Re: [PATCH v8 1/8] mm/memfd: Introduce userspace inaccessible memfd
From: Vlastimil Babka <hidden>
Date: 2022-10-17 13:00:30
Also in:
kvm, linux-doc, linux-fsdevel, linux-mm, lkml, qemu-devel
On 9/15/22 16:29, Chao Peng wrote:
From: "Kirill A. Shutemov" <redacted> KVM can use memfd-provided memory for guest memory. For normal userspace accessible memory, KVM userspace (e.g. QEMU) mmaps the memfd into its virtual address space and then tells KVM to use the virtual address to setup the mapping in the secondary page table (e.g. EPT). With confidential computing technologies like Intel TDX, the memfd-provided memory may be encrypted with special key for special software domain (e.g. KVM guest) and is not expected to be directly accessed by userspace. Precisely, userspace access to such encrypted memory may lead to host crash so it should be prevented. This patch introduces userspace inaccessible memfd (created with MFD_INACCESSIBLE). Its memory is inaccessible from userspace through ordinary MMU access (e.g. read/write/mmap) but can be accessed via in-kernel interface so KVM can directly interact with core-mm without the need to map the memory into KVM userspace. It provides semantics required for KVM guest private(encrypted) memory support that a file descriptor with this flag set is going to be used as the source of guest memory in confidential computing environments such as Intel TDX/AMD SEV. KVM userspace is still in charge of the lifecycle of the memfd.

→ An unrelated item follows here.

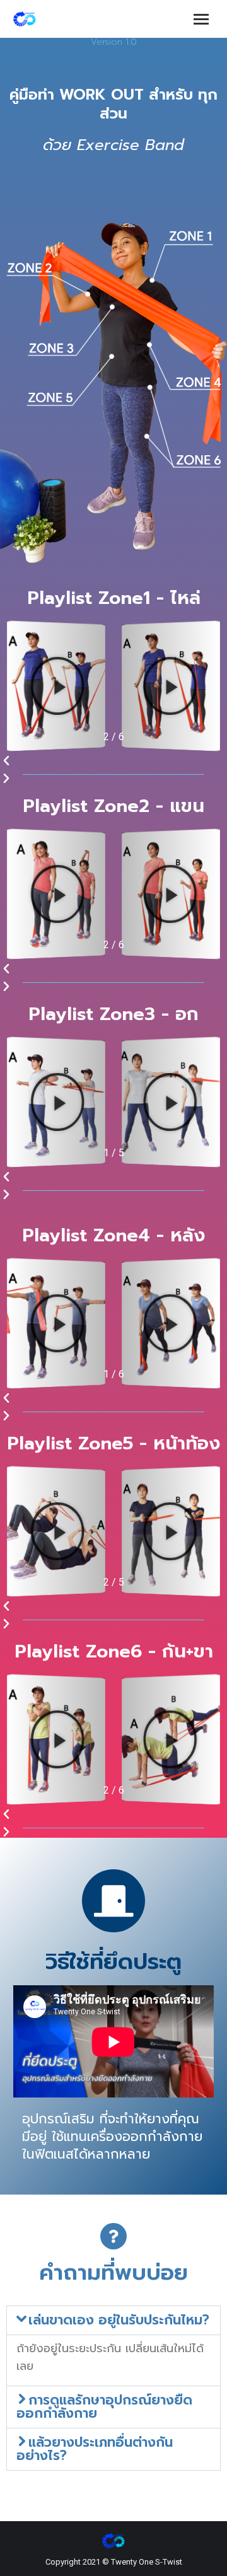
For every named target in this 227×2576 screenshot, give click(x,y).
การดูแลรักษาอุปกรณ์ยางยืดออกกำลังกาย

It should pass the opened fd to KVM. KVM uses the kernel APIs newly added in this patch to obtain the physical memory address and then populate the secondary page table entries. The userspace inaccessible memfd can be fallocate-ed and hole-punched from userspace. When hole-punching happens, KVM can get notified through inaccessible_notifier it then gets chance to remove any mapped entries of the range in the secondary page tables. The userspace inaccessible memfd itself is implemented as a shim layer on top of real memory file systems like tmpfs/hugetlbfs but this patch only implemented tmpfs. The allocated memory is currently marked as unmovable and unevictable, this is required for current confidential usage. But in future this might be changed. Signed-off-by: Kirill A. Shutemov <redacted> Signed-off-by: Chao Peng <redacted> ---
...
+static long inaccessible_fallocate(struct file *file, int mode,
+ loff_t offset, loff_t len)
+{
+ struct inaccessible_data *data = file->f_mapping->private_data;
+ struct file *memfd = data->memfd;
+ int ret;
+
+ if (mode & FALLOC_FL_PUNCH_HOLE) {
+ if (!PAGE_ALIGNED(offset) || !PAGE_ALIGNED(len))
+ return -EINVAL;
+ }
+
+ ret = memfd->f_op->fallocate(memfd, mode, offset, len);
+ inaccessible_notifier_invalidate(data, offset, offset + len);Wonder if invalidate should precede the actual hole punch, otherwise we open a window where the page tables point to memory no longer valid?
+ return ret; +} +
...
+
+static struct file_system_type inaccessible_fs = {
+ .owner = THIS_MODULE,
+ .name = "[inaccessible]",Dunno where exactly is this name visible, but shouldn't it better be "[memfd:inaccessible]"?
+ .init_fs_context = inaccessible_init_fs_context, + .kill_sb = kill_anon_super, +}; +